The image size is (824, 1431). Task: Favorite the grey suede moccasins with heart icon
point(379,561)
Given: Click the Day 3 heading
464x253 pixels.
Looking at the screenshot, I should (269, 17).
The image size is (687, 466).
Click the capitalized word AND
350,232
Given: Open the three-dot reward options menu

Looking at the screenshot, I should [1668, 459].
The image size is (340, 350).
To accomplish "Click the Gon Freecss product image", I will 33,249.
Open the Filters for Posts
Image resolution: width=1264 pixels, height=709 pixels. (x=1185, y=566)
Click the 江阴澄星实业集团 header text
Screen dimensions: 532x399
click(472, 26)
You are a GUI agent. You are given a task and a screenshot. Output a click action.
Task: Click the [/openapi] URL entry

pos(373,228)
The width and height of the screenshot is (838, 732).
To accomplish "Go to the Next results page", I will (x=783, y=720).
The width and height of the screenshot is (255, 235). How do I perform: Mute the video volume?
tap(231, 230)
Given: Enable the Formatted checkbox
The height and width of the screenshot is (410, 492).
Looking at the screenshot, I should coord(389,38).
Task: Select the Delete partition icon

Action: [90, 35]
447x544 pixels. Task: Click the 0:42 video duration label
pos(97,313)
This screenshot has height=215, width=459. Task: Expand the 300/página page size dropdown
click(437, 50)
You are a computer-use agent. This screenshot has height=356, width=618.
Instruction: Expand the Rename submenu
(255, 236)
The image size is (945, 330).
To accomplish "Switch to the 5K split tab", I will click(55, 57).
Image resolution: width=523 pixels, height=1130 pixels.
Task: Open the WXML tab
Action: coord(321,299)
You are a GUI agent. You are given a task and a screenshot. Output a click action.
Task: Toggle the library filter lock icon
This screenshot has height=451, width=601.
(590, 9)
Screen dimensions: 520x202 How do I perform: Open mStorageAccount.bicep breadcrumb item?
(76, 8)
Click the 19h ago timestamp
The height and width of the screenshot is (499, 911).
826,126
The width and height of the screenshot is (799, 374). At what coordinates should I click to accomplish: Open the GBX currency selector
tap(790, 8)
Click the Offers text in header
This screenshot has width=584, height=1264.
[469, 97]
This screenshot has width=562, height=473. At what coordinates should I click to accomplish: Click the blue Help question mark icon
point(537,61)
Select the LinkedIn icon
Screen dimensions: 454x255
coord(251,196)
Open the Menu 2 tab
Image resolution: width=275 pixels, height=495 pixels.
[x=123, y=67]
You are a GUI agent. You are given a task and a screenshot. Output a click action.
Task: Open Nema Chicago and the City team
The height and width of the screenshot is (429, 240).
########
## Task instructions:
The output must reproduce the whole listing without a single change.

## Task solution:
The image size is (824, 1431). Task: Favorite the grey suede moccasins with heart icon
point(379,561)
Given: Click the Day 3 heading
464x253 pixels.
Looking at the screenshot, I should (269, 17).
The image size is (687, 466).
Click the capitalized word AND
350,232
Given: Open the three-dot reward options menu

Looking at the screenshot, I should [1668, 459].
The image size is (340, 350).
To accomplish "Click the Gon Freecss product image", I will 33,249.
Open the Filters for Posts
Image resolution: width=1264 pixels, height=709 pixels. (x=1185, y=566)
Click the 江阴澄星实业集团 header text
Screen dimensions: 532x399
click(472, 26)
You are a GUI agent. You are given a task and a screenshot. Output a click action.
Task: Click the [/openapi] URL entry

pos(373,228)
The width and height of the screenshot is (838, 732).
To accomplish "Go to the Next results page", I will (x=783, y=720).
The width and height of the screenshot is (255, 235). How do I perform: Mute the video volume?
tap(231, 230)
Given: Enable the Formatted checkbox
The height and width of the screenshot is (410, 492).
Looking at the screenshot, I should coord(389,38).
Task: Select the Delete partition icon

Action: [90, 35]
447x544 pixels. Task: Click the 0:42 video duration label
pos(97,313)
This screenshot has height=215, width=459. Task: Expand the 300/página page size dropdown
click(437, 50)
You are a computer-use agent. This screenshot has height=356, width=618.
Instruction: Expand the Rename submenu
(255, 236)
The image size is (945, 330).
To accomplish "Switch to the 5K split tab", I will click(55, 57).
Image resolution: width=523 pixels, height=1130 pixels.
Task: Open the WXML tab
Action: coord(321,299)
You are a GUI agent. You are given a task and a screenshot. Output a click action.
Task: Toggle the library filter lock icon
This screenshot has height=451, width=601.
(590, 9)
Screen dimensions: 520x202 How do I perform: Open mStorageAccount.bicep breadcrumb item?
(76, 8)
Click the 19h ago timestamp
The height and width of the screenshot is (499, 911).
826,126
The width and height of the screenshot is (799, 374). At what coordinates should I click to accomplish: Open the GBX currency selector
tap(790, 8)
Click the Offers text in header
This screenshot has width=584, height=1264.
[469, 97]
This screenshot has width=562, height=473. At what coordinates should I click to accomplish: Click the blue Help question mark icon
point(537,61)
Select the LinkedIn icon
Screen dimensions: 454x255
coord(251,196)
Open the Menu 2 tab
Image resolution: width=275 pixels, height=495 pixels.
[x=123, y=67]
You are a GUI agent. You are given a task and a screenshot. Output a click action.
Task: Open Nema Chicago and the City team
The height and width of the screenshot is (429, 240).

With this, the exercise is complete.